And there it was: Gizmo was ours for another seven days or so. Just like that.
That sudden change in plans kind of rocked us, to be honest. A confusing, mixed bag of emotions. Confusing like, Oh my God… NO! and, at the same time, Yay! Because we’d come to love the little critter, no one (I believe) more than me. He was continually growing on us. All of us, not just me. He was becoming one of the family. To me, a tiny baby brother. Still, a real handful though, for all of us.
What could we do? Obviously nothing, while Sandy and Brian were on the West Coast. So inevitably, we just rolled with the punch. We looked at our work schedules and set to figuring how we were further going to tweak our lives. We could do another week. We had to. And life went on with the little bugger.

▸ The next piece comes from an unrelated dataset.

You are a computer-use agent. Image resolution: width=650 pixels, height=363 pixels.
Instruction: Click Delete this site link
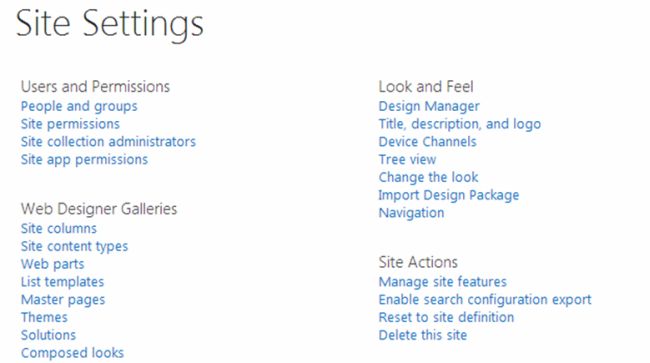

Missy giving the Giz a drink

Chris entertaining Gizmo; Gizmo entertaing Chris…
I have to admit, the notoriety was still fun, albeit quite a bit taxing on our energy levels. The Giz had turned us into local, small town celebrities. Phone still ringing off the hook from families and individuals just dying to come over to have a taste of the Gizmo experience. Appointments still being pencilled in. So many of them, our home run was like a doctor’s office. And Gizmo himself was still fun. A barrel-of-monkeys fun. He had more energy than the Energizer Bunny, tearing around the house for three hours non-stop, wearing us all out. And then bless his little heart, all of a sudden, dropping straight to sleep in his tracks. Usually in one of our laps. And then he was so cute. And tiny. A little handful of silent sweetness. A joy to behold.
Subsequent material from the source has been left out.